Request A - Translate this sentence from the cancellation thread into Spanish: "Before looking to any special methods, I would suggest trying some very simple analyses."
Request B -
Answer these questions from the cancellation thread:
(i) Which code does Armin Roehrl recommend downloading for someone who wants neural network code to work with alone?
(ii) What graduation course is the final project for?
(iii) In John Shade's suggestion, what should each row be divided by to standardize it?
Request C - Reproduce the passage of the cancellation thread starting with "How much would" and going on through "let me know.".

Let's do some data exploration first.
1. Select persons who canceled in a particular month and do descriptives
and/or plots of the means for the months previous to their cancelation.
2. Repeat for several different months. This will give you an idea of what
actually does happen in the months preceding cancellation.
3. To test your conclusions, run a one within factor manova, either repeated
measures or true manova, for persons who cancelled in a particular month to
see if the means for the months preceding cancellation are actually not
significantly different.
4. Repeat this for several different months to see if the conclusions
generalize over different cancellation months.

- Armin Roehrl wrote:

I read your posting to the allstat mailing-list.

If you want, I can try some neural networks, decision trees,
etc. on that problem.

Do you have further information that just how much the customers
spent.. do you also know what they bought?

How much would you be willing to spend?

Best regards,
    Armin, Statoo.com team

- I wrote to Armin:

No, I don't know what they bought. I have the age of his account, sex, age,
profession, marital status, earnings, etc.
Since it is the final project of my graduation course (Business Administration),
I need some help to do the task by myself and not willing to spend anything.
If you have some tips, please let me know.

- Armin Roehrl wrote:

it's me again.
If we write a joint paper on that, maybe we can
arrange some good deal -- i.e. I run it
through my neuronal networks, etc.
and you do the corresponding business talk, etc.

- I wrote to Armin:

Yes, we can write a joint paper, but what you mean by "do the corresponding
bussiness talk" ?
Since it is data that belongs to a company, I do not have permission to foward
the data to anyone else. I can only use it for the graduation final project. Can
I use your neural networks here ?

- Armin Roehrl wrote:

is your main analysis on the statistics side, or on the economics/business site.
Suppose, I would help with the statistics, i.e. try out some of my
Can't you ask the company for permission? If all you want is some neuronal
network code to play with yourself, I recommend you download
the SNNS code and then play with it.. ask again if you want more details.
If I can't look at the data.. I'm not really willing to play with that project.

- I wrote to Armin:

My purpose is on the Statistics side. I asked for their permission, they didn't
allow. I'll try the SNNS code. Thanks for your help.

- Armin Roehrl wrote:

Good luck, Armin
STart with the standard SNNS and then later combince
CARTS with SNNS (any architecture.. CARTS will
help you find the right ropology)

- John Shade wrote:

Before looking to any special methods, I would suggest trying some very
simple analyses. For example, standardise each row (the cases) by dividing
it by the median value for that row. Split the data into 'cancel' and 'not
cancel' and plot a a few randomly selected samples from each to look for
possible patterns. For example, perhaps appreciably more 'cancels' are
preceded by a steep downward trend than 'not cancels'. It may also be that
some samples look to have more autocorrelation than others, or are more
erratic and so on. Perhaps some simple model might look appropriate for
many of the cases. At the very least, this work will increase your
familiarity with the data, highlight suspect values, and build up a
realistic expectation of how predictable the cancellation is, based on
just these past account values and statistics derived from them. You could
then move to try more formal methods.

Data shown -
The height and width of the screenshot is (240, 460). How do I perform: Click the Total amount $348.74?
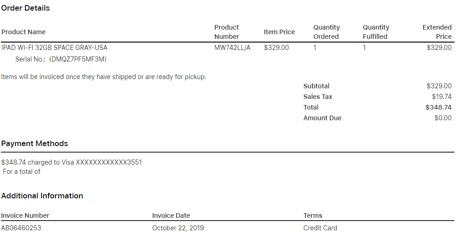(x=438, y=107)
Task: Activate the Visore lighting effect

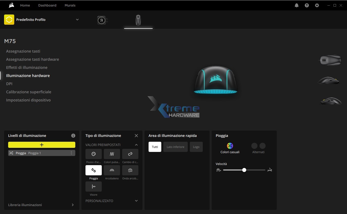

Written solution A - Antes de recurrir a cualquier método especial, sugeriría probar algunos análisis muy sencillos.

Written solution B -
(i) The SNNS code.
(ii) Business Administration.
(iii) The median value for that row.

Written solution C -
How much would you be willing to spend?

Best regards,
    Armin, Statoo.com team

- I wrote to Armin:

No, I don't know what they bought. I have the age of his account, sex, age,
profession, marital status, earnings, etc.
Since it is the final project of my graduation course (Business Administration),
I need some help to do the task by myself and not willing to spend anything.
If you have some tips, please let me know.